How to Use an Executor
What is an Executor?
An Executor is a microservice that performs a specific task execution as part of an automated workflow in a Data Platform. It acts as a processing unit that receives a structured task request, executes it, and returns the result.
Executors are particularly useful in DataOps pipelines, where tasks such as data transformation, validation, deployment, or other operations must be automated and monitored.
Each executor exposes a standard API that allows the DevOps module to trigger execution requests and retrieve results.
For a broader understanding of executors, visit the Open Data Mesh Executor Overview .
Registering and Configuring an Executor
When registering an executor, you have two options:
- Use an existing executor: The Open Data Mesh initiative provides a collection of pre-built executors in its GitHub repository. These executors cover common use cases and can be readily integrated into your Policy Service. For more details on existing executors, refer to the Executor Adapters for Azure DevOps .
- Create a custom executor: If your requirements are more specific or you need a tailored solution, you can develop your own executor by following the steps outlined in the “Implementing an Executor” section. This allows for greater flexibility and control over the execution process.
Registering an Executor in ODM
To register a new executor, define it inside the DevOps properties file in your ODM project:
odm:
utilityPlane:
executorServices:
azure-devops:
active: true
address: http://localhost:9003
checkAfterCallback: false
How It Works
- The
address
field specifies where the executor service is running. - ODM will lookup the registered service when a task requests execution.
- If the service is available, execution is delegated to it.

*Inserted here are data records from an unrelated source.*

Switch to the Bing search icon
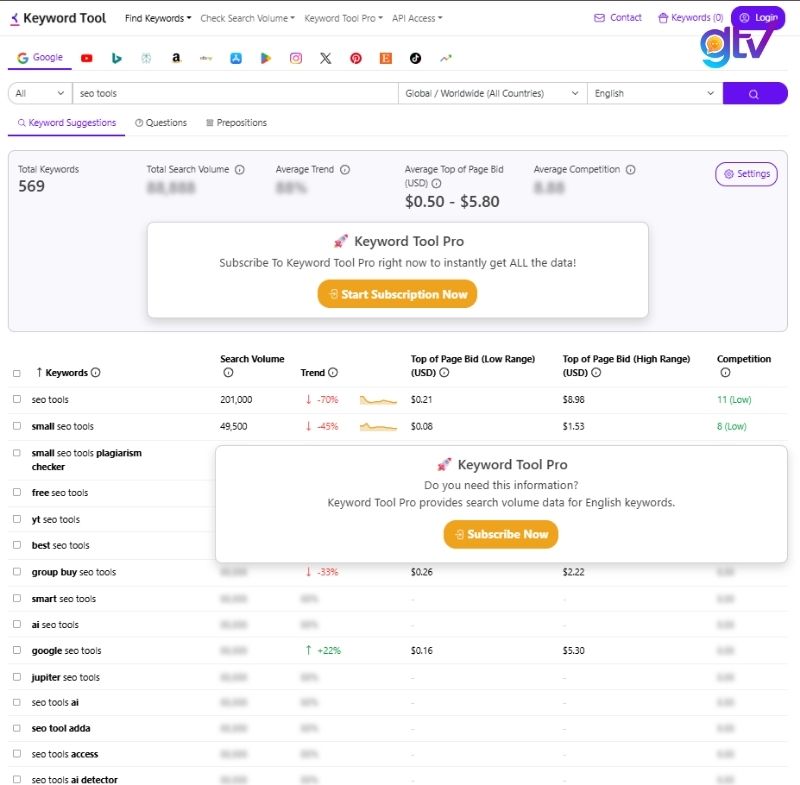 [x=117, y=58]
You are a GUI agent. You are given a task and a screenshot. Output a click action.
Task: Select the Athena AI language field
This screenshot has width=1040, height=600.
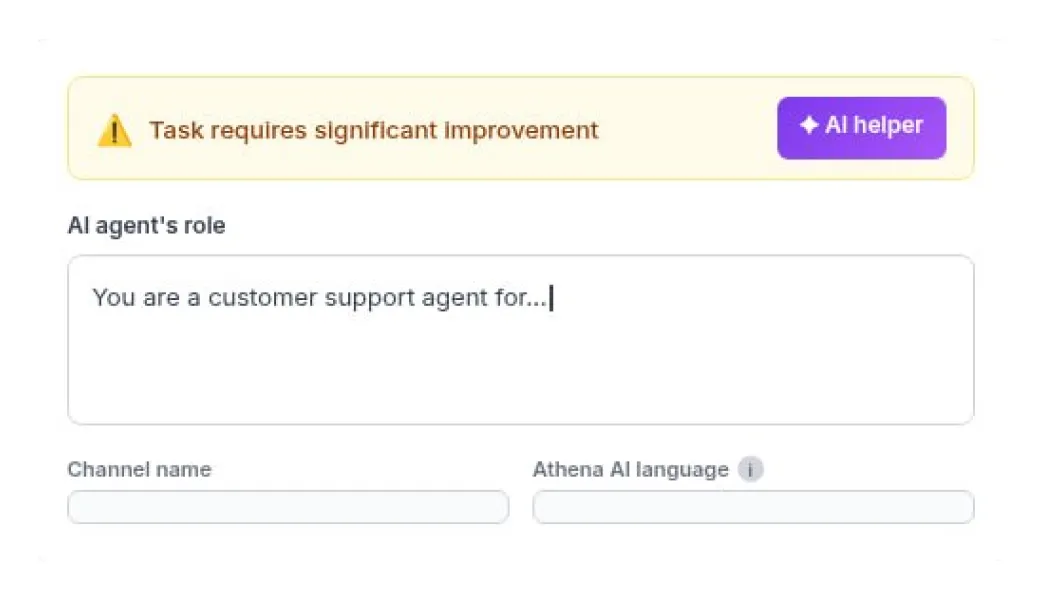point(753,507)
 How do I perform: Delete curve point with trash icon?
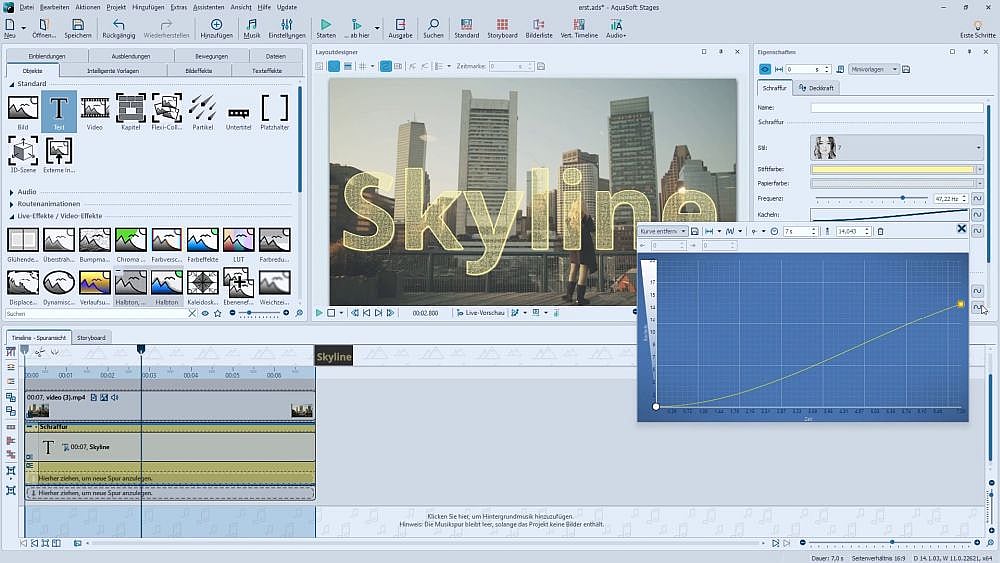pos(880,231)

- If the service is not found or unavailable, the request fails, and the task enters the
FAILED
state.
Implementing an Executor
To create an executor, you need to expose an API that allows external systems to trigger executions:
- Endpoint to expose:
POST /api/v1/up/executor/tasks
- Request Body
{
"taskId": "123456",
"taskType": "data-processing",
"callbackRef": "http://localhost:8002/api/v1/pp/devops/tasks/123456",
"parameters": {
...params
}
}
- Response
{
"taskId": "123456",
"status": "PROCESSING"
}
The executor is responsible for processing the task. After completing execution, it should send a PATCH request to the provided callbackRef
with the execution result.
Example Callback Request
URL for a callback:
PATCH http://devops-platform-address/api/v1/pp/devops/tasks/123456
Body of the patch:
{
"taskId": "123456",
"status": "PROCESSED",
"results": {
"message": "Task completed successfully",
"executionTime": "5s"
}
}
How to Call an Executor
Once the executor is registered and running, tasks can also be triggered manually by clicking the Start Activity button from the Activity Detail Page:
Upon receiving the request, the executor processes the task, marking it as PROCESSING.
When execution completes, the executor sends a PATCH request to update the task status.
Key Considerations
- Technology Choice: Executors can be implemented using any technology stack (e.g., Java, Python, Node.js).
- Scalability: Executors should be stateless and scalable to handle concurrent task execution.
- Error Handling: Executors should implement retry mechanisms and provide meaningful error messages.
By implementing a robust executor, you ensure seamless automation and execution of tasks within the DataOps ecosystem.